Post by soonerbillz on Jan 28, 2024 3:02:21 GMT
Buck, was this one of your influences?
It sure was mine.
JANUARY 1968 (56 YEARS AGO)
Blue Cheer: Vincebus Eruptum is released.
Vincebus Eruptum is the debut studio album by Blue Cheer, released in January 1968. It reached #11 on the Billboard 200 Top LP's chart and their cover of Eddie Cochran's "Summertime Blues" reached #14 on the Billboard Hot 100.
The album was the first to feature the band's classic lineup of vocalist and bassist Dickie Peterson, guitarist Leigh Stephens and drummer Paul Whaley. It is lauded as one of the first heavy metal albums.

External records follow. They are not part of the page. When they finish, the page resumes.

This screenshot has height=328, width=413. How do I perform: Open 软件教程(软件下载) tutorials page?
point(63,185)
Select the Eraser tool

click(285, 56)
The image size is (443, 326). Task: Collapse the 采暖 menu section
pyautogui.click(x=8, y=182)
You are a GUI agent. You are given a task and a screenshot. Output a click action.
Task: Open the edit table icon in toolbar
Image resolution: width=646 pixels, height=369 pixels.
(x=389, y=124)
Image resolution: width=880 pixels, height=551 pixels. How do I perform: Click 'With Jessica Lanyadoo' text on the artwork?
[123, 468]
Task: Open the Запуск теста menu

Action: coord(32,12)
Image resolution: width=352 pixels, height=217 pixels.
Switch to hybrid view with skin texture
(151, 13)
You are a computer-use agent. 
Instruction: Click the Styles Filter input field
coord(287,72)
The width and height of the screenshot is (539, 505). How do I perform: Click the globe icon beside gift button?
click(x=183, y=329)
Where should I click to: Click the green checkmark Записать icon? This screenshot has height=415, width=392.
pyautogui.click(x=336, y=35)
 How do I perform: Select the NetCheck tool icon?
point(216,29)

Vincebus Eruptum, Blue Cheer’s landmark 1968 debut, is widely regarded as Ground Zero of the heavy metal explosion. The album, featuring the classic Blue Cheer lineup of guitarist Leigh Stephens, bassist/vocalist Dickie Peterson and drummer Paul Whaley, includes the trio’s mind-melting reading of Eddie Cochran’s “Summertime Blues,” which became a Top 20 single, along with such raw, overdriven originals as “Doctor Please” and “Second Time Around” and distinctive reworkings of the blues standards “Rock Me Baby” and “Parchment Farm.”
The album was recorded in 1967 at Amigo Studios in North Hollywood, California. In an interview with StonerRock.com, frontman Dickie Peterson explained that "Some songs I wrote have taken 20 years to really complete. And there are other songs like “Doctor Please” or “Out of Focus” that I wrote in ten minutes." On "Doctor Please" in particular, Peterson explained that "when I wrote the song (in 1967), it was a glorification of drugs. I was going through a lot of “Should I take this drug or should I not take this drug? Blah, blah, blah.” There was a lot of soul searching at the time when I wrote that song, and I actually decided to take it. That’s what that song was about and that’s what I sang it about, sort of a drug anthem for me." On the band's cover of Eddie Cochran's "Summertime Blues", Peterson noted that "We kept changing it around and adding/taking bits away. It also has to do with large doses of LSD."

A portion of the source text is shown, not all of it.